• [RECORDS]:
★ ★ ★ ★

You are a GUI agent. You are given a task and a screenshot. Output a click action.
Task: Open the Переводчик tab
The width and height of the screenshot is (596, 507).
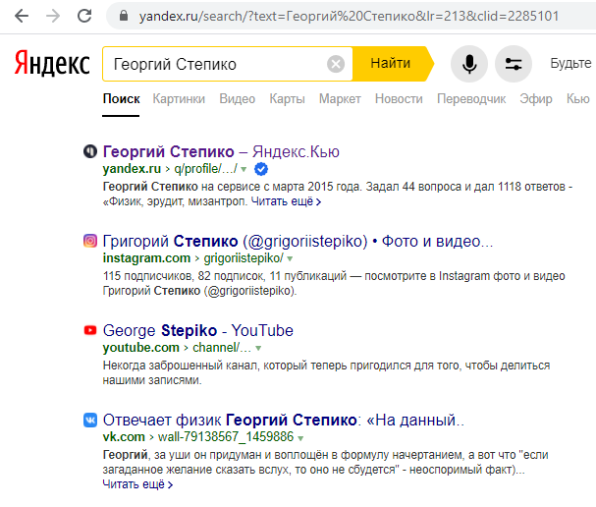point(471,99)
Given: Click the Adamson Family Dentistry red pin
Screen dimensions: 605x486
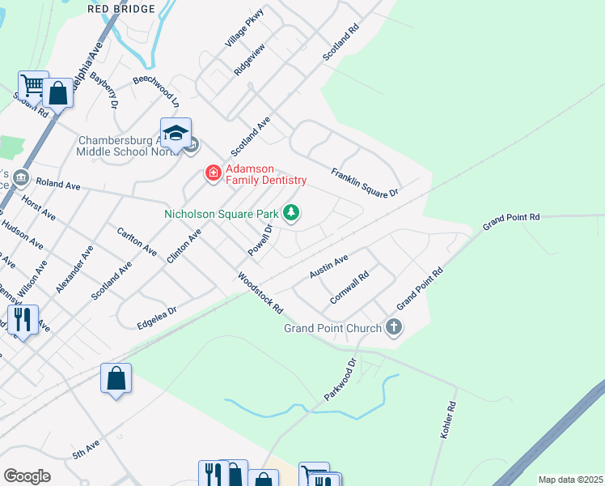Looking at the screenshot, I should coord(214,173).
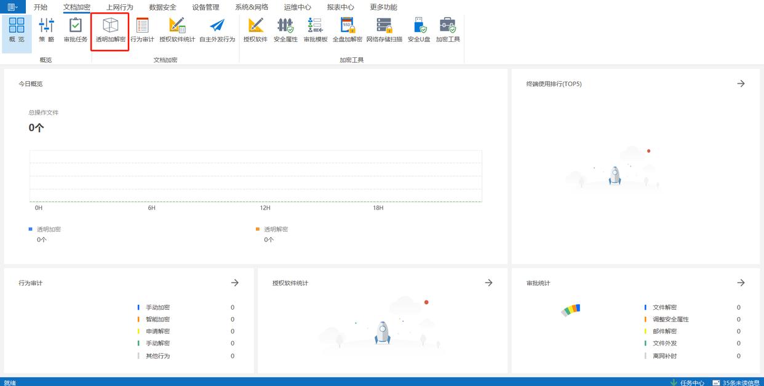Screen dimensions: 764x386
Task: Switch to the 数据安全 tab
Action: click(162, 7)
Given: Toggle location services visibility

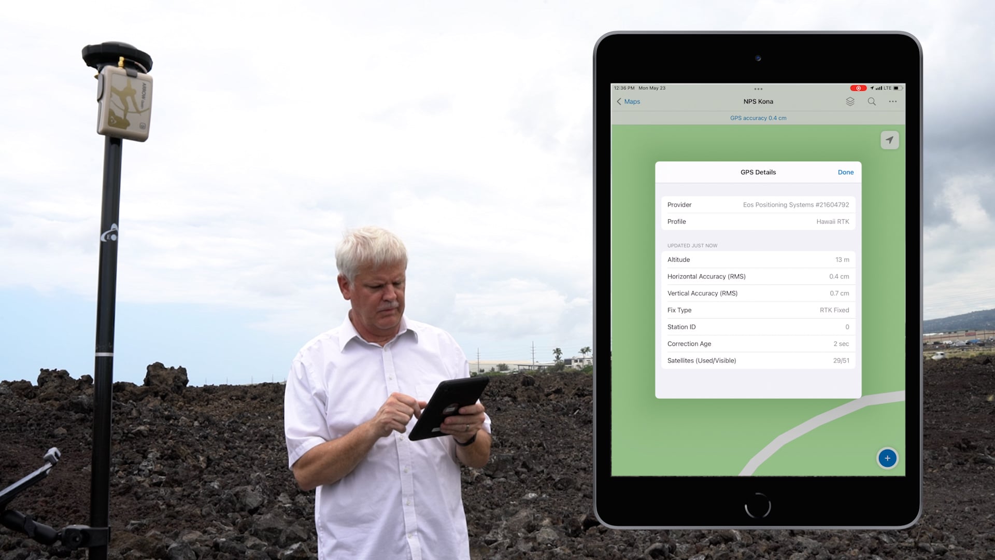Looking at the screenshot, I should [x=888, y=140].
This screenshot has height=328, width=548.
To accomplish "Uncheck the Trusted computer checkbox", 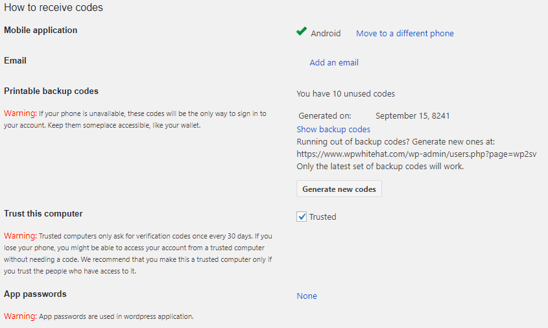I will (x=302, y=217).
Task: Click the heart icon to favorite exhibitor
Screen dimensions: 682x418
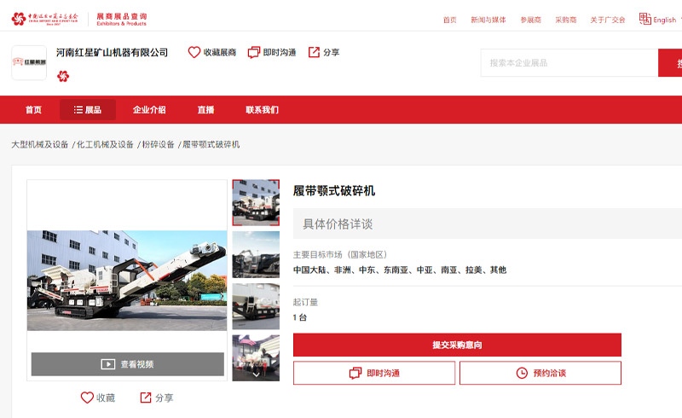Action: click(x=194, y=52)
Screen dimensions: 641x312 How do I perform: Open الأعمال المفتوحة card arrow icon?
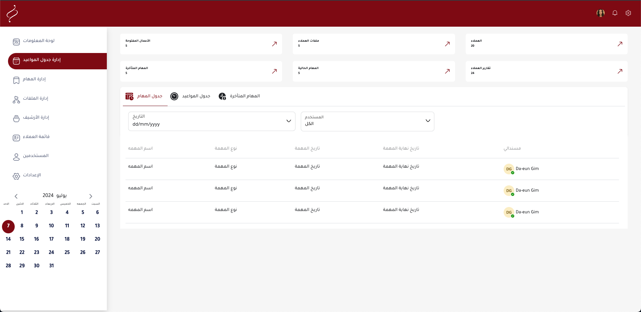[x=274, y=44]
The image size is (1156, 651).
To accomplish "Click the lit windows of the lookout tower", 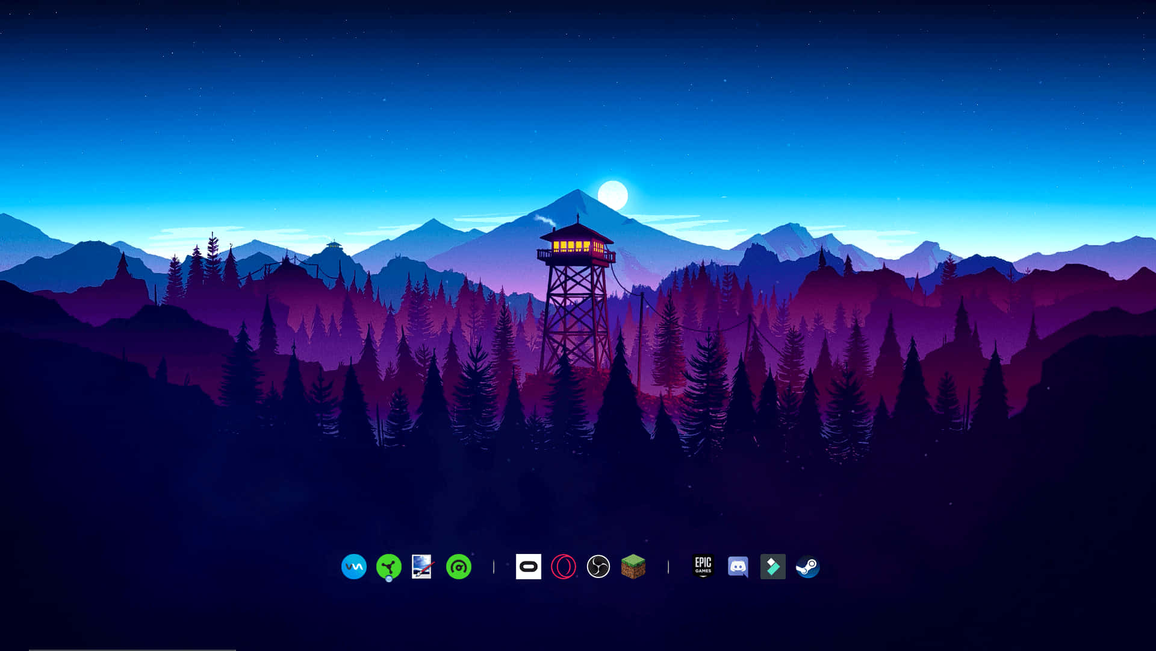I will point(571,246).
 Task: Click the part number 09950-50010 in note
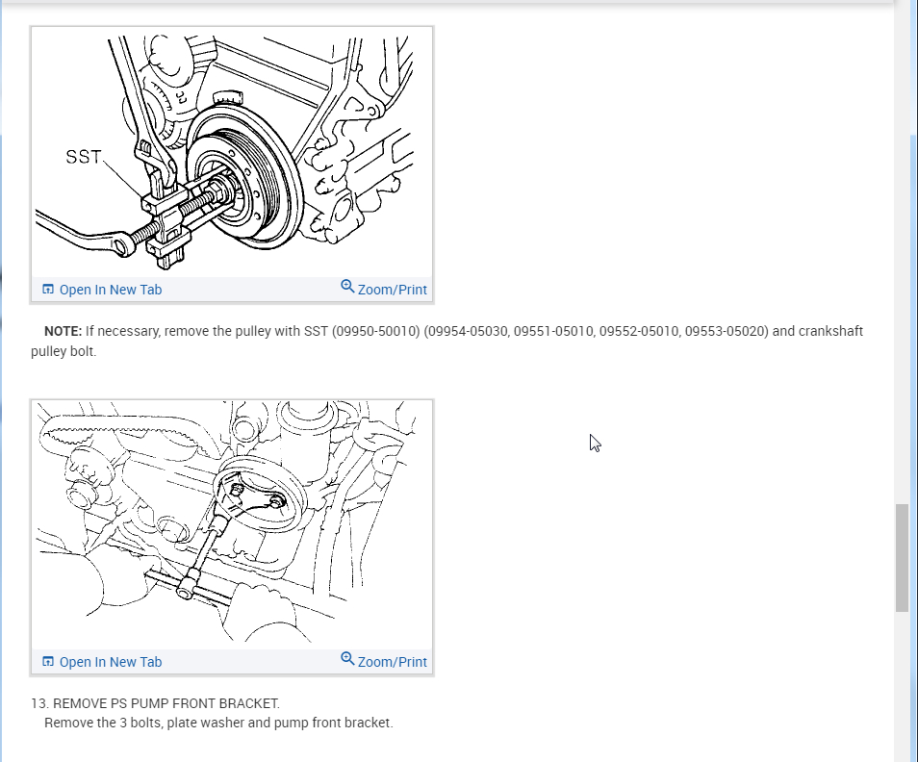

★ ★ ★ ★

• [TASK INSTRUCTIONS]: With every picture omitted, write out the material exactly from its first line through the line containing "Given: Click the".

• [ANSWER SPACE]:
You are a GUI agent. You are given a task and a screenshot. Output a click action.
Task: Open the Переводчик tab
The width and height of the screenshot is (596, 507).
point(471,99)
Given: Click the Adamson Family Dentistry red pin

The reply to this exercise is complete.